Copy out each of the following rows word for word, leaving nothing out and changing nothing.

### LISTING

§

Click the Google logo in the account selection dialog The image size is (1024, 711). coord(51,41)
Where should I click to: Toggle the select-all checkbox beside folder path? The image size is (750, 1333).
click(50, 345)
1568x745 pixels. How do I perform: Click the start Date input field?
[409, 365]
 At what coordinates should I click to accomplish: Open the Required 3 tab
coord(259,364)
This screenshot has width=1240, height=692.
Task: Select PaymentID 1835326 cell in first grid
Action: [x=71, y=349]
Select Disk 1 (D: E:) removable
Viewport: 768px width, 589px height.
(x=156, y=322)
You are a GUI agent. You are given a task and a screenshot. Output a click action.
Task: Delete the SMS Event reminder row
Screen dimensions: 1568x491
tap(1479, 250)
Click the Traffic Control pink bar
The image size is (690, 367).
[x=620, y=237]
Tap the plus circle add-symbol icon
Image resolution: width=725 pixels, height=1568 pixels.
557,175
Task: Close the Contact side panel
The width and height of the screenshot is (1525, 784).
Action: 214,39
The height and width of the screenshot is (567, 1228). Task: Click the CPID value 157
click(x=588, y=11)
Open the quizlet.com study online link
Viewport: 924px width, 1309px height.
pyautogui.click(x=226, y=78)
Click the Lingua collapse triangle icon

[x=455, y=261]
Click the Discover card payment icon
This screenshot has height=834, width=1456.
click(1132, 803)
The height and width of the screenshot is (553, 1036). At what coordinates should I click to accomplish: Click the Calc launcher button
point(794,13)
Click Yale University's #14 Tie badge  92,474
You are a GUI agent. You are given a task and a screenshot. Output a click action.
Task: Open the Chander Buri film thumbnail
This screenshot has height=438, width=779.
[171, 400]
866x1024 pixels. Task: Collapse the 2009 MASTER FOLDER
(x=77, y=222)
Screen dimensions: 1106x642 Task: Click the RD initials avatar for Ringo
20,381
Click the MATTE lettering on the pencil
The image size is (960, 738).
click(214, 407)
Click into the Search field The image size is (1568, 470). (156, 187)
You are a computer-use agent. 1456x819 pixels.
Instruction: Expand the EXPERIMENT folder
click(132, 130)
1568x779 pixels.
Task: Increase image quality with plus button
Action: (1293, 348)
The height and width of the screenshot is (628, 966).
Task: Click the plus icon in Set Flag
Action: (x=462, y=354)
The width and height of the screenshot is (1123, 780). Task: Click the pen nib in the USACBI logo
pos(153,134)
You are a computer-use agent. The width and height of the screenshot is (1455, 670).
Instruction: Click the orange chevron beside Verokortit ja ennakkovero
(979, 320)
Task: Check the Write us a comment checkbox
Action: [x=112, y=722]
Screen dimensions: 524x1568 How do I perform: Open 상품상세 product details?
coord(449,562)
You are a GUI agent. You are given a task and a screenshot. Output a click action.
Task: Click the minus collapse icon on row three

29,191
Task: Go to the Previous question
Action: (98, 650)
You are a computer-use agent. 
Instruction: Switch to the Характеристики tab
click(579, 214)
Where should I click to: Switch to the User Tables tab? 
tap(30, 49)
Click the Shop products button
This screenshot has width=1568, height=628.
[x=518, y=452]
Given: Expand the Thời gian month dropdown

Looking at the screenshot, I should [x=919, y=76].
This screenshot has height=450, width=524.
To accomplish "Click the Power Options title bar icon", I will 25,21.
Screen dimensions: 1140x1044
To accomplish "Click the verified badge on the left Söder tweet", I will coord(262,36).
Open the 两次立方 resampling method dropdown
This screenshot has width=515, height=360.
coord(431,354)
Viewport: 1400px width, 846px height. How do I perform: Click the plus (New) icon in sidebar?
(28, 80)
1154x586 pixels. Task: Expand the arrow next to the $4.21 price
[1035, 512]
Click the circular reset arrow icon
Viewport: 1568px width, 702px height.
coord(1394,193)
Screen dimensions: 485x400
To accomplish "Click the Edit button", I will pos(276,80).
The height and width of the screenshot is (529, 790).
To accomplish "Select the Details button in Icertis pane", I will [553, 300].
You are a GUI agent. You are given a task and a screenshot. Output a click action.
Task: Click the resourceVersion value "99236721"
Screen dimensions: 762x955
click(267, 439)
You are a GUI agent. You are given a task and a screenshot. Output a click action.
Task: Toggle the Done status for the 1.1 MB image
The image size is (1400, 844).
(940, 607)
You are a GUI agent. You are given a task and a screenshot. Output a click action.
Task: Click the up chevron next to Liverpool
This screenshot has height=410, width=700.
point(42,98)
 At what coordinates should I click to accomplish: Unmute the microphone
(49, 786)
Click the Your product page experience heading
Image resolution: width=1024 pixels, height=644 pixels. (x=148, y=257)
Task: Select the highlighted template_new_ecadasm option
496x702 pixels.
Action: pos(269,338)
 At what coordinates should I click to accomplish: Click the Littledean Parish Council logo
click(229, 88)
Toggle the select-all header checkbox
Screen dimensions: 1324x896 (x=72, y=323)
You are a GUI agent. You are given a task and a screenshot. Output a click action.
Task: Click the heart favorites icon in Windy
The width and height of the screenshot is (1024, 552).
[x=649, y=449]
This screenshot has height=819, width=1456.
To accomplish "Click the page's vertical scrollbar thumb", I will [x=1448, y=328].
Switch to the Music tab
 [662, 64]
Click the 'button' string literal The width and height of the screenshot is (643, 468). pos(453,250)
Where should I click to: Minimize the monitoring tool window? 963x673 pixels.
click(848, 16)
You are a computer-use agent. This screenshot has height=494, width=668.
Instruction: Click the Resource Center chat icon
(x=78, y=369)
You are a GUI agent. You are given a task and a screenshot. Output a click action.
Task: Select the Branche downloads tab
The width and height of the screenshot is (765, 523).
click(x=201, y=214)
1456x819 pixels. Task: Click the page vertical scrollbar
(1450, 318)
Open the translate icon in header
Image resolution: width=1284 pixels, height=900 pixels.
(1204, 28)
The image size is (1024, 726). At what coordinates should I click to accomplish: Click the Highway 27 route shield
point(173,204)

§

### RESULT
Click the Google logo in the account selection dialog The image size is (1024, 711). coord(51,41)
Where should I click to: Toggle the select-all checkbox beside folder path? The image size is (750, 1333).
click(50, 345)
1568x745 pixels. How do I perform: Click the start Date input field?
[409, 365]
 At what coordinates should I click to accomplish: Open the Required 3 tab
coord(259,364)
This screenshot has width=1240, height=692.
Task: Select PaymentID 1835326 cell in first grid
Action: [x=71, y=349]
Select Disk 1 (D: E:) removable
Viewport: 768px width, 589px height.
(x=156, y=322)
You are a GUI agent. You are given a task and a screenshot. Output a click action.
Task: Delete the SMS Event reminder row
Screen dimensions: 1568x491
tap(1479, 250)
Click the Traffic Control pink bar
The image size is (690, 367).
[x=620, y=237]
Tap the plus circle add-symbol icon
Image resolution: width=725 pixels, height=1568 pixels.
557,175
Task: Close the Contact side panel
The width and height of the screenshot is (1525, 784).
Action: 214,39
The height and width of the screenshot is (567, 1228). Task: Click the CPID value 157
click(x=588, y=11)
Open the quizlet.com study online link
Viewport: 924px width, 1309px height.
pyautogui.click(x=226, y=78)
Click the Lingua collapse triangle icon

[x=455, y=261]
Click the Discover card payment icon
This screenshot has height=834, width=1456.
click(1132, 803)
The height and width of the screenshot is (553, 1036). At what coordinates should I click to accomplish: Click the Calc launcher button
point(794,13)
Click Yale University's #14 Tie badge  92,474
You are a GUI agent. You are given a task and a screenshot. Output a click action.
Task: Open the Chander Buri film thumbnail
This screenshot has height=438, width=779.
[171, 400]
866x1024 pixels. Task: Collapse the 2009 MASTER FOLDER
(x=77, y=222)
Screen dimensions: 1106x642 Task: Click the RD initials avatar for Ringo
20,381
Click the MATTE lettering on the pencil
The image size is (960, 738).
click(214, 407)
Click into the Search field The image size is (1568, 470). (156, 187)
You are a computer-use agent. 1456x819 pixels.
Instruction: Expand the EXPERIMENT folder
click(132, 130)
1568x779 pixels.
Task: Increase image quality with plus button
Action: (1293, 348)
The height and width of the screenshot is (628, 966).
Task: Click the plus icon in Set Flag
Action: (x=462, y=354)
The width and height of the screenshot is (1123, 780). Task: Click the pen nib in the USACBI logo
pos(153,134)
You are a computer-use agent. The width and height of the screenshot is (1455, 670).
Instruction: Click the orange chevron beside Verokortit ja ennakkovero
(979, 320)
Task: Check the Write us a comment checkbox
Action: [x=112, y=722]
Screen dimensions: 524x1568 How do I perform: Open 상품상세 product details?
coord(449,562)
You are a GUI agent. You are given a task and a screenshot. Output a click action.
Task: Click the minus collapse icon on row three

29,191
Task: Go to the Previous question
Action: (98, 650)
You are a computer-use agent. 
Instruction: Switch to the Характеристики tab
click(579, 214)
Where should I click to: Switch to the User Tables tab? 
tap(30, 49)
Click the Shop products button
This screenshot has width=1568, height=628.
[x=518, y=452]
Given: Expand the Thời gian month dropdown

Looking at the screenshot, I should [x=919, y=76].
This screenshot has height=450, width=524.
To accomplish "Click the Power Options title bar icon", I will 25,21.
Screen dimensions: 1140x1044
To accomplish "Click the verified badge on the left Söder tweet", I will coord(262,36).
Open the 两次立方 resampling method dropdown
This screenshot has width=515, height=360.
coord(431,354)
Viewport: 1400px width, 846px height. How do I perform: Click the plus (New) icon in sidebar?
(28, 80)
1154x586 pixels. Task: Expand the arrow next to the $4.21 price
[1035, 512]
Click the circular reset arrow icon
Viewport: 1568px width, 702px height.
coord(1394,193)
Screen dimensions: 485x400
To accomplish "Click the Edit button", I will pos(276,80).
The height and width of the screenshot is (529, 790).
To accomplish "Select the Details button in Icertis pane", I will [553, 300].
You are a GUI agent. You are given a task and a screenshot. Output a click action.
Task: Click the resourceVersion value "99236721"
Screen dimensions: 762x955
click(267, 439)
You are a GUI agent. You are given a task and a screenshot. Output a click action.
Task: Toggle the Done status for the 1.1 MB image
The image size is (1400, 844).
(940, 607)
You are a GUI agent. You are given a task and a screenshot. Output a click action.
Task: Click the up chevron next to Liverpool
This screenshot has height=410, width=700.
point(42,98)
 At what coordinates should I click to accomplish: Unmute the microphone
(49, 786)
Click the Your product page experience heading
Image resolution: width=1024 pixels, height=644 pixels. (x=148, y=257)
Task: Select the highlighted template_new_ecadasm option
496x702 pixels.
Action: pos(269,338)
 At what coordinates should I click to accomplish: Click the Littledean Parish Council logo
click(229, 88)
Toggle the select-all header checkbox
Screen dimensions: 1324x896 (x=72, y=323)
You are a GUI agent. You are given a task and a screenshot. Output a click action.
Task: Click the heart favorites icon in Windy
The width and height of the screenshot is (1024, 552).
[x=649, y=449]
This screenshot has height=819, width=1456.
To accomplish "Click the page's vertical scrollbar thumb", I will [x=1448, y=328].
Switch to the Music tab
 [662, 64]
Click the 'button' string literal The width and height of the screenshot is (643, 468). pos(453,250)
Where should I click to: Minimize the monitoring tool window? 963x673 pixels.
click(848, 16)
You are a computer-use agent. This screenshot has height=494, width=668.
Instruction: Click the Resource Center chat icon
(x=78, y=369)
You are a GUI agent. You are given a task and a screenshot. Output a click action.
Task: Select the Branche downloads tab
The width and height of the screenshot is (765, 523).
click(x=201, y=214)
1456x819 pixels. Task: Click the page vertical scrollbar
(1450, 318)
Open the translate icon in header
Image resolution: width=1284 pixels, height=900 pixels.
(1204, 28)
The image size is (1024, 726). At what coordinates should I click to accomplish: Click the Highway 27 route shield
point(173,204)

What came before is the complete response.